Honestly, I’m increasingly starting to feel that options are like a mirrored ball: the buyer is staring at “if it blows up, I’ll take off,” while the seller is staring at “as long as it doesn’t blow up, I’ll collect rent.” So who is the time value really eating away at? Most of the time, it’s eating away at the buyer’s patience and emotions—day by day, worn down in tiny increments; but when the market really delivers a move, the seller side will get hit back instantly too, and the little premium they took in earlier starts to look like a placebo.



I’m used to doing a very simple cross-check: if on-chain fund flows don’t keep up, chasing those “a big move is coming right away” fantasies purely on emotion will just drag you to death over time. On the flip side, sellers shouldn’t be too confident either—volatility isn’t something you can “manage”; it’s the kind of market that can turn on you at any moment.

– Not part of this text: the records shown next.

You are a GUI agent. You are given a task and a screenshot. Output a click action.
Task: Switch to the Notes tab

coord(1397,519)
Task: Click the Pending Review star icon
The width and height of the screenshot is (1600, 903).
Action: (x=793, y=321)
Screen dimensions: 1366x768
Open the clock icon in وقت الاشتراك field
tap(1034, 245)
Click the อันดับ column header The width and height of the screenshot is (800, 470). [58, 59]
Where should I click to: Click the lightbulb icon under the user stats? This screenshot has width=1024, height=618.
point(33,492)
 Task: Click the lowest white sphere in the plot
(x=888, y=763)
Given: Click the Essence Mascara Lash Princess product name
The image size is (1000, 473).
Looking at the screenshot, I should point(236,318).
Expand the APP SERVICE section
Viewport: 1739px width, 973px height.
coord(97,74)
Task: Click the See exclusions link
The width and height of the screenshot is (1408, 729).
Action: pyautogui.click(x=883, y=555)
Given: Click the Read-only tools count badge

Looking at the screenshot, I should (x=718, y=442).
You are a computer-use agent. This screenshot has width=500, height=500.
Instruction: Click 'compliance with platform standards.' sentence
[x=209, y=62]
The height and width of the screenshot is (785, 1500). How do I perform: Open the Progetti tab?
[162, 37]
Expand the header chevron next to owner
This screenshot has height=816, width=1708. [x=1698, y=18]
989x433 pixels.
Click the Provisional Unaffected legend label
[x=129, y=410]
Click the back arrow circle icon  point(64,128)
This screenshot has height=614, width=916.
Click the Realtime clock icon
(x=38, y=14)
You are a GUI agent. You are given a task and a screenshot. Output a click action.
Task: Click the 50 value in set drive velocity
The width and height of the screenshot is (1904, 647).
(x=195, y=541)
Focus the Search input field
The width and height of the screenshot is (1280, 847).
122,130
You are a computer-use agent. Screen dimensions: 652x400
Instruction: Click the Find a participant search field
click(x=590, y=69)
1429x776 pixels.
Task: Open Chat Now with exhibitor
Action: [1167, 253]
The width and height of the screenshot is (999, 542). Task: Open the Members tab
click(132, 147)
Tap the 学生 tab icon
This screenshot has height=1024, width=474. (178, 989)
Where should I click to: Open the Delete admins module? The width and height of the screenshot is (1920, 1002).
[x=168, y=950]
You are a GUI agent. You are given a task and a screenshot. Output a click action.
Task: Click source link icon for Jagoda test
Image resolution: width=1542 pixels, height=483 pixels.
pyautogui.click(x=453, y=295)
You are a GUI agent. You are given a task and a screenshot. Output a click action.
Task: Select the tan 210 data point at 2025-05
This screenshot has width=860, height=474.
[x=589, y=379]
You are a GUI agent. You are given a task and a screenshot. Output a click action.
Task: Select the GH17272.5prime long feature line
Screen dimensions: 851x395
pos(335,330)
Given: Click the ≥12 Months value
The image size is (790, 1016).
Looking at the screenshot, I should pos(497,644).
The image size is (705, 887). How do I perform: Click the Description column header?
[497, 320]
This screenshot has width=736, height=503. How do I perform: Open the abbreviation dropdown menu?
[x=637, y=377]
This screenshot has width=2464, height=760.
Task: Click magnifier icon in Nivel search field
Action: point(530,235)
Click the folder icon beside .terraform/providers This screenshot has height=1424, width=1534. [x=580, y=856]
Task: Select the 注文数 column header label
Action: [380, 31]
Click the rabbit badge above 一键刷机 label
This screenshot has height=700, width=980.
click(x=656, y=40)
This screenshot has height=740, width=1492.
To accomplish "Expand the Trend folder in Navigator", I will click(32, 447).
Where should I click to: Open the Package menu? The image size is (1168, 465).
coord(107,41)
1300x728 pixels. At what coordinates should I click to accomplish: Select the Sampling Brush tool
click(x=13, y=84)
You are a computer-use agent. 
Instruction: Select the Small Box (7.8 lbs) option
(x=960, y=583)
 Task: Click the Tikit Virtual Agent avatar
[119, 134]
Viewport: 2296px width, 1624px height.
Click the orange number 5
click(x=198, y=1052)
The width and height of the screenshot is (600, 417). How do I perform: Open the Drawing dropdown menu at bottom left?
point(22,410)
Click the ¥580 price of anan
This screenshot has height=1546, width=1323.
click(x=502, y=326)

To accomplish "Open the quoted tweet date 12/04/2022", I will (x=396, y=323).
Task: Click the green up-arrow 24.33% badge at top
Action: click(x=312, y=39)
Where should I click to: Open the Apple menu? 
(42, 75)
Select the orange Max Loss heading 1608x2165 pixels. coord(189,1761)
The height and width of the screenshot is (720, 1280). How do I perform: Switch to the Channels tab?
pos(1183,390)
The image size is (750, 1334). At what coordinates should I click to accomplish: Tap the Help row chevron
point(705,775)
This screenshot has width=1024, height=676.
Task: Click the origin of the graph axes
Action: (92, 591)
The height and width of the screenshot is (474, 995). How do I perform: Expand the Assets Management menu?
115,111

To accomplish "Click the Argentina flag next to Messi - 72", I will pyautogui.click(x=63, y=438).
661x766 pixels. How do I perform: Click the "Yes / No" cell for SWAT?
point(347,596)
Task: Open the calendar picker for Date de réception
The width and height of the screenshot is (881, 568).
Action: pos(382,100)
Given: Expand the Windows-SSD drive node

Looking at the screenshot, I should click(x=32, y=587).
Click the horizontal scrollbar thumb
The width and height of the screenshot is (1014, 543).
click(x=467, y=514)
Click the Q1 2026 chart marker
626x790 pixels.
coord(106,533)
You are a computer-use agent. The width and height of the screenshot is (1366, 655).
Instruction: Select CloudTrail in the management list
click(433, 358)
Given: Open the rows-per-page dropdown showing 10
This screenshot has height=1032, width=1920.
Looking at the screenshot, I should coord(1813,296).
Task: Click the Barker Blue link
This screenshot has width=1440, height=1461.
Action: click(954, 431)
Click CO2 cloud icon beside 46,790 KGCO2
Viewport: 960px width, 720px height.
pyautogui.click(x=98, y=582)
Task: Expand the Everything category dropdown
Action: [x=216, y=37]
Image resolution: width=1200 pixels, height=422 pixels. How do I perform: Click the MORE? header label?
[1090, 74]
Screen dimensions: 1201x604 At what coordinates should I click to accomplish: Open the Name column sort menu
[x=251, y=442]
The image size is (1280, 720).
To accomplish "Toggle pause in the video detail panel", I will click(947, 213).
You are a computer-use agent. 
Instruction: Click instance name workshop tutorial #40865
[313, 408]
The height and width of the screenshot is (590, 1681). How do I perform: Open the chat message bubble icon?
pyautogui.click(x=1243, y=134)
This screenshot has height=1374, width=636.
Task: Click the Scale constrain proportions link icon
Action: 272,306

Recently, in this airdrop season, the point-based system has the “farmers” (loot-hunters) going at it like they’re at work, and the task platform even pulls some anti-sybil witch-fighting… It just feels like I’m being taxed by “time value”: clocking in every day to get uncertain results. Options buyers and loot-hunters are actually the same mindset—they’re both using time to bet on a nonlinear outcome. I also don’t know what counts as the most optimal approach; in any case, I’m more willing now to have fewer fantasies, look at data more, and first wipe clean that mirror on my emotions before anything else.